The bit I can't see on the FAQ is about how it is as fast as RAM but protects against data loss using disk.
I think most engines guarantee Durability by assuming that once on disk, it won't go anywhere but if it's in RAM, it is susceptible to power outage? If it gets written to disk, it's not as fast as RAM?
MemSQL has two storage modes Rowstore and Columnstore. The Rowstore is "in-memory" and the columnstore is "on-disk" but those are oversimplifications. The rowstore data is stored in memory but we keep a snapshot of the data on disk. We also keep the transaction log (a record of all changes since the snapshot was taken) also on disk. So queries can be satisfied fully from memory (because that is where the current data lives) but writes go to memory and to the transaction log on disk. If the machine reboots then the snapshot is loaded from disk back into memory and the transaction log is replayed. When that is complete you are back to where you were when the machine rebooted with no loss of committed data. Columnstore data is always stored on disk although we use a row store in front of the column store that is hidden from the user but acts as a buffer of sorts so that writes in the column store can be pretty fast. More details on how the columnstore works can be found here: https://docs.memsql.com/concepts/v6.7/columnstore/#how-the-m...
The concept in databases that you’re looking for is called group commit. Transactions running concurrently batch writes together before flushing to disk. This means the minimum latency for committing a transaction is the speed of fsync, but the throughput can be as high as the disk bandwidth.
There are other reasons why an in memory database can run faster than a disk based database, such as not having a buffer pool manager, but I don’t think that’s what you were worried about.
> You can do almost anything with MemSQL, using the free tier, that you can do if you have an Enterprise license, including capabilities and production use. The differences are that you can only configure the free tier of MemSQL to use up to 128GB of RAM usage, and support is only community support; for paid MemSQL support, you need an Enterprise license.
The schemas are the same. Tables behave the same way logically, and its just performance and physical semantics that are different.
We would have recent data in rowstore and move older data into columnstore. You can easily join/union between both for queries. Also some constantly changing data (like budget counters) would always remain in rowstore with many lookups and updates per-second.
MemSQL is an "HTAP" (hybrid transactional-analytical processing) database. They have an in-memory row store table engine for the transactional queries and a disk-backed column store table engine for the analytical queries.
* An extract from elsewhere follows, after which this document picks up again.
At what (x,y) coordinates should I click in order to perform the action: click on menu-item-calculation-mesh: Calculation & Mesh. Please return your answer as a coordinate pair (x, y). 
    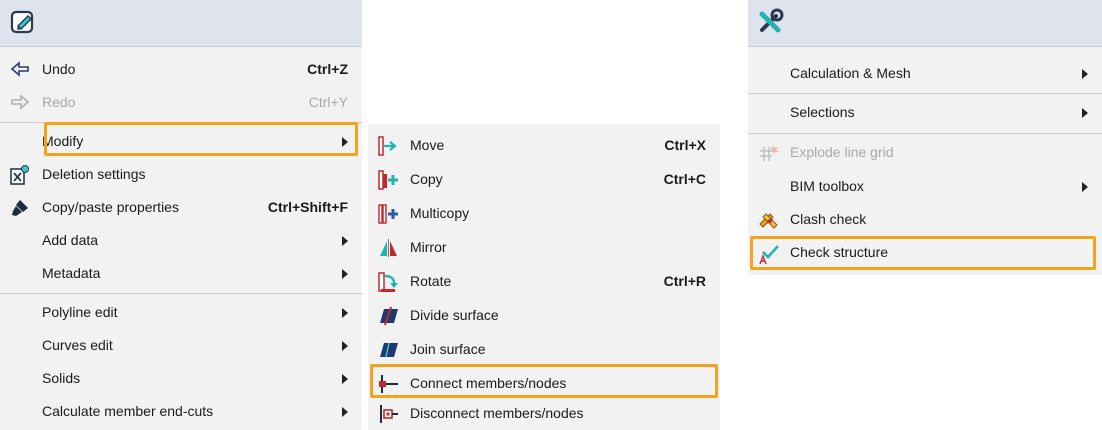
    Looking at the image, I should click on (925, 73).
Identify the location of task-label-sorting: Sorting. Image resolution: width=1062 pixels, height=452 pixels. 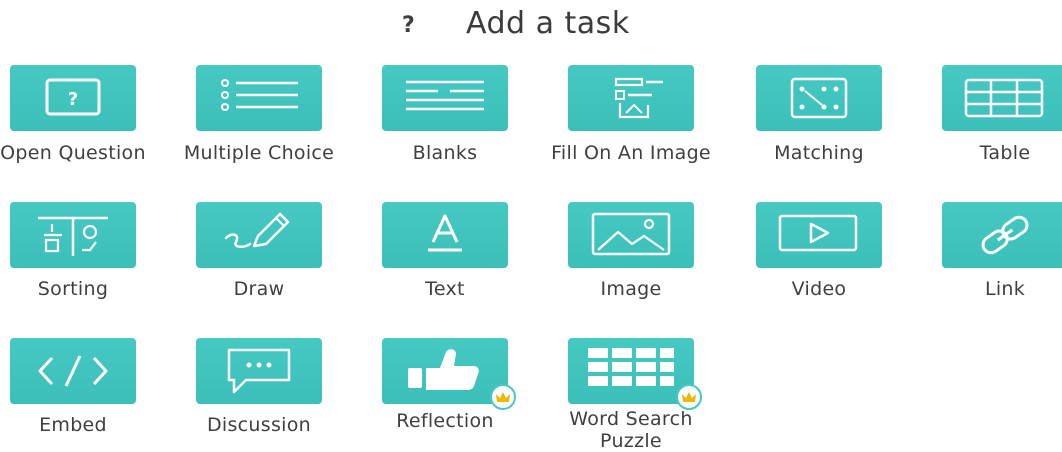
(73, 289).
Personally, I would not use memsql as a first line RDBMS. It lacks too many useful features, and it doesn't return consistent results for all queries (I've found inconsistencies when using group by with having, for instance).
Been using MemSQL for a enterprise-level financial services client since mid-2017. We have this in production and are running it in a multi-TB cluster. We've not seen ANY of these issues here and are heavy, crazy query users. Their support has been nothing but on-the-spot and very helpful.
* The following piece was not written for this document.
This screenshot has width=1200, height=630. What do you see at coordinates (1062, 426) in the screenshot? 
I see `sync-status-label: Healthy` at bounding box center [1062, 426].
I totally admit that the inconsistency might be a result of misconfiguration by maintainers at my company. That being said, being able to shoot yourself in the foot so subtly and badly via configuration seems like a pretty strong anti-feature.
Since you aren't sharing any actual details and are switching between blaming the product to blaming your devs and config (where no product can magically keep you from breaking settings), your comments come across as rather disingenuous.
Why not share a clear example of exactly what happened, or post on their forum with details, so we can all judge for ourselves?